## ИСХОДНЫЙ ФРАГМЕНТ
-*-*-
Однажды она пришла на свидание с широкой красной полоской на шее. Попытка самоубийства. Она пыталась повеситься в ванной комнате. Это была не игра в самоубийство, а самая настоящая попытка отправиться на тот свет. Из тогдашнего Советского Союза нормальному человеку тогда больше отправиться было некуда. На красную полоску, перетягивающую горло, было больно и страшно смотреть. После того как она так удачно не повесилась, у нее разыгрался аппетит, и мы тут же пошли в наше любимое кафе «Садко», уселись за столиком в углу и устроили пир горой: заказали мясо в горшочках, салаты, белые мягкие булочки, бутылку грузинского вина «Киндзмараули». Вокруг нас шла обычная вечерняя жизнь московского кафе, по залу бегала официантка в коротком синем платье и передничке, входили мужики в сапогах со стоптанными каблуками, звучал смех, на полу таял снег, за соседним столиком смачно распивали водочку из графина молодой снабженец и пожилой снабженец. А мы ужинали со вкусом и подробно, оживленно обсуждали способы самоубийства, музыку Doors и другие столь же интересные вещи. Что-то нас развеселило, и мы хохотали, потешаясь над самими собой.
Советский Союз был не приспособлен для жизни. Дело даже не в постоянном дефиците еды, жилплощади, книг и пластинок, дело в чем-то другом. Это была страна смертельной тоски, которая, как стилет уголовника, могла пронзить вас насквозь в любой момент вашей жизни. К концу советской эпохи я уже сходил с ума, был близок к клиническому помешательству. Я чувствовал себя как человек, которого на всю жизнь заперли в лифте. Он просидел в лифте десять лет и сейчас разобьет себе голову о его стену. Но и западный мир, в который я попал после того, как границы открылись, при ближайшем изучении оказался тоже малоподходящим для обитания. Конечно, книги, пластинки и сардельки там были в изобилии, но стоило только чуть-чуть войти в эту жизнь, погрузиться в нее, как ты чувствовал все тот же мерзкий запах лицемерия, гнусности, подлости.
Я не исповедую никаких политических, социальных, философских или нравственных идей. Я не принадлежу ни к каким партиям и группировкам, не вхожу в банды и своры, не являюсь членом мафии, другом или недругом власти. Все эти игры кажутся мне не имеющими отношения к жизни. У меня нет идеологии – зачем нормальному, здоровому человеку идеология? – и нет никакого желания улучшать мир. Не потому, что он хорош, а потому, что от всех подобных попыток он становится только хуже. И поэтому все, что я говорю, не является ни поучением, ни осуждением. Я просто пытаюсь понять какие-то вещи.
-*-*-
## ЗАДАНИЯ
[a] Ответьте по исходному фрагменту на следующие вопросы:
(i) Как называлось кафе, в которое отправились ужинать?
(ii) Сколько лет, согласно сравнению с лифтом, просидел в нём человек?
(iii) Почему в последнем абзаце отвергается желание улучшать мир?
[b] Дословно выпишите из исходного фрагмента отрывок между словами «Я не исповедую» и «понять какие-то вещи.» включительно.

## ПРЕДСТАВЛЕННЫЙ МАТЕРИАЛ
-*-*-
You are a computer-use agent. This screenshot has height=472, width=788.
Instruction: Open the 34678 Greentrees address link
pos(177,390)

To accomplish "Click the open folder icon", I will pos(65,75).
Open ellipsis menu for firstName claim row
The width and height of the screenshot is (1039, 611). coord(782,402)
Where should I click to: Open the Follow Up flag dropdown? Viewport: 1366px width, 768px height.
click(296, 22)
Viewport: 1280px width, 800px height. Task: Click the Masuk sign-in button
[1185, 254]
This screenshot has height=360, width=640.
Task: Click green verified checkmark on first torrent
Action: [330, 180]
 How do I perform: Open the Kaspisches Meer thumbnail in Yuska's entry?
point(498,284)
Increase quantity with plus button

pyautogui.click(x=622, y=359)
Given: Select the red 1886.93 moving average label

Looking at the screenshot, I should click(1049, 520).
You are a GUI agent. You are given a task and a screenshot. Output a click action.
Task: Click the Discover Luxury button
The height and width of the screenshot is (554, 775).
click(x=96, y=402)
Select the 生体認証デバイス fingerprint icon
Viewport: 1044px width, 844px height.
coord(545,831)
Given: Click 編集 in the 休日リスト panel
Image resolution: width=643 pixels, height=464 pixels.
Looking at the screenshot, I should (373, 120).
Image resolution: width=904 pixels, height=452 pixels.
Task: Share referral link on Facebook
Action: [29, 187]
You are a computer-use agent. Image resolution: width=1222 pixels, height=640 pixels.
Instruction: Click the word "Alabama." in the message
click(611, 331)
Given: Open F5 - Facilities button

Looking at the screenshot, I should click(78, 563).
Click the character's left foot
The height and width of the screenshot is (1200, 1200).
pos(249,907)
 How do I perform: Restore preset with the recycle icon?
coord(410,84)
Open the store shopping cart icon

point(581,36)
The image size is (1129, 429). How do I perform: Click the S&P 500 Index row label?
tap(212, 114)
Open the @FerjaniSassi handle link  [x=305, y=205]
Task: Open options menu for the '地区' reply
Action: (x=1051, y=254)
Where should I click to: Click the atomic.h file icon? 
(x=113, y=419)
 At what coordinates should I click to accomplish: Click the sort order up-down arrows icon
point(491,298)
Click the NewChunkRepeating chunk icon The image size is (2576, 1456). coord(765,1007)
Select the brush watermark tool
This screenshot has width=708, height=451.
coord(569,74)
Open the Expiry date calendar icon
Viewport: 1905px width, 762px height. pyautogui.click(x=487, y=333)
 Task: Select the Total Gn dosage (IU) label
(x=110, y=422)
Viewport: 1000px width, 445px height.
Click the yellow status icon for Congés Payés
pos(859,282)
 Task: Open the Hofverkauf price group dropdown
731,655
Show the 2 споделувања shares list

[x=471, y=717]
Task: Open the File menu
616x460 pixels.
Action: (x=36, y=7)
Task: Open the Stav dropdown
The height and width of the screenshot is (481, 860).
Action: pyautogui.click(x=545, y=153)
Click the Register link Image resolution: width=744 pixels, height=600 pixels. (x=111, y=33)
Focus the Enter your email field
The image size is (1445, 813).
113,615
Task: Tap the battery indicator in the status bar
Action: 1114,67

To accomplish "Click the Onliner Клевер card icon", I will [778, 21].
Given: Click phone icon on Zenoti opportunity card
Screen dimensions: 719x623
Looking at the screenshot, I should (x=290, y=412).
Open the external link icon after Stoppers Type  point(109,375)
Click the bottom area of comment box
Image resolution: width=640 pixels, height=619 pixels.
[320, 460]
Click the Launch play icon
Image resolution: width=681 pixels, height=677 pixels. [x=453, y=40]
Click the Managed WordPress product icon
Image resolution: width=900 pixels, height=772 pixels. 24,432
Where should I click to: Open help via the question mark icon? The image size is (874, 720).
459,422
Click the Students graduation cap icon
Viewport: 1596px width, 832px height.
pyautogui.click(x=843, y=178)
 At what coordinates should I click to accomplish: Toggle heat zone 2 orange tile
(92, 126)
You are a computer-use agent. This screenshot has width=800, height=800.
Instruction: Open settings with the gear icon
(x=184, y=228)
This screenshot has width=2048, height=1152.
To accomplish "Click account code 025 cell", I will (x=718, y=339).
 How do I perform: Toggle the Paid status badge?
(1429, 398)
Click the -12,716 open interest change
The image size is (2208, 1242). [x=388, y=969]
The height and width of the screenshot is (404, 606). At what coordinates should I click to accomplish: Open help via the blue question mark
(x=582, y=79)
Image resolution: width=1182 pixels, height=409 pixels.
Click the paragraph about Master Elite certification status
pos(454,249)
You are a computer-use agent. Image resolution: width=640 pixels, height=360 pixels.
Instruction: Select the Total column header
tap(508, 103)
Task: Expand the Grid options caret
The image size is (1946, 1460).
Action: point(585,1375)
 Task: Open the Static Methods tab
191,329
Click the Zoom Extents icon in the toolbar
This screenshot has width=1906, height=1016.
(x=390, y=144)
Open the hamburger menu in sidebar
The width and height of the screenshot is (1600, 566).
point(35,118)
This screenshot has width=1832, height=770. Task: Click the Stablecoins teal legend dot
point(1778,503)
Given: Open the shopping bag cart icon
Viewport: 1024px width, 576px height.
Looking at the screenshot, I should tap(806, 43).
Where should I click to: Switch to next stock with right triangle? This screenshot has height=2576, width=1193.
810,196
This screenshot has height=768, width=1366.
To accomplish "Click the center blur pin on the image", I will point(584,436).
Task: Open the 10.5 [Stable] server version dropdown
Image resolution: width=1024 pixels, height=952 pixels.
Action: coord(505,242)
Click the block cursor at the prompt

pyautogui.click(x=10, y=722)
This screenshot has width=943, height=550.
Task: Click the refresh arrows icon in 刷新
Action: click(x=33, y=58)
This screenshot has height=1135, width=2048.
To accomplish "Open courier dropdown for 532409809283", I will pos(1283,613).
-*-*-
## РЕЗУЛЬТАТЫ УПРАЖНЕНИЯ
[a]
(i) «Садко».
(ii) Десять лет.
(iii) Потому что от всех подобных попыток мир становится только хуже.

[b]
Я не исповедую никаких политических, социальных, философских или нравственных идей. Я не принадлежу ни к каким партиям и группировкам, не вхожу в банды и своры, не являюсь членом мафии, другом или недругом власти. Все эти игры кажутся мне не имеющими отношения к жизни. У меня нет идеологии – зачем нормальному, здоровому человеку идеология? – и нет никакого желания улучшать мир. Не потому, что он хорош, а потому, что от всех подобных попыток он становится только хуже. И поэтому все, что я говорю, не является ни поучением, ни осуждением. Я просто пытаюсь понять какие-то вещи.